Robertson v. Canada (November 28, 2016 – 2016 FCA 303, Pelletier, Scott (author), de Montigny JJ. A.).
Précis: The taxpayer had roughly $600,000 of unreported income from US private corporation stock options in 2006 and 2007, years that would otherwise be statute-barred. CRA assessed on the basis of negligence. The Tax Court upheld the assessment. The Federal Court of Appeal dismissed the appeal from the bench, with costs.

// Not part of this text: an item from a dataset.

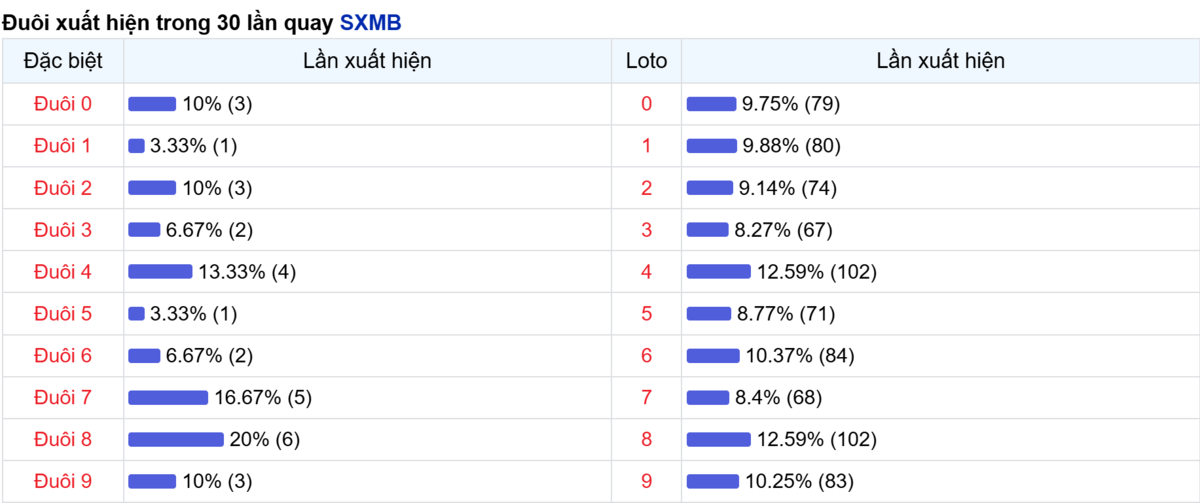This screenshot has height=503, width=1200.
Task: Click the 10.37% (84) bar for Loto 6
Action: click(713, 356)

Decision: The Court of Appeal held that the taxpayer had not demonstrated any reversible error in the Tax Court decision:
 The Appellant challenges the Judge’s decision arguing that he erred when he determined that the Appellant never questioned his accountant on the taxation of the benefits derived from the US stock options. The Appellant conceded at trial and in his factum that he committed a misrepresentation by omitting to declare his general income from stock option benefits in 2006 and 2007. He also acknowledged that he could not recall whether he had discussed the taxation of these benefits with his accountant. The Judge described this error as an honest and inadvertent lapse of attention committed by the Appellant whilst reviewing the tax returns that had been prepared by the accountant. The Appellant assigns part of the blame on his flawed, but nonetheless firm belief at the time that these benefits were not taxable in Canada because they were generated in the United States.
 It was open to the Judge to draw an inference of negligence and carelessness from the Appellant’s omission to verify the validity of his belief that the US stock options he exercised were not taxable as Canadian income. Our role is not to reweigh the evidence but to ensure that it can support the Judge’s inferences of fact. In the present case it supports his determination of negligence and the consequent reassessments further to the application of subparagraph 152(4) (a) of the Act.
As a result the appeal was dismissed from the bench with costs.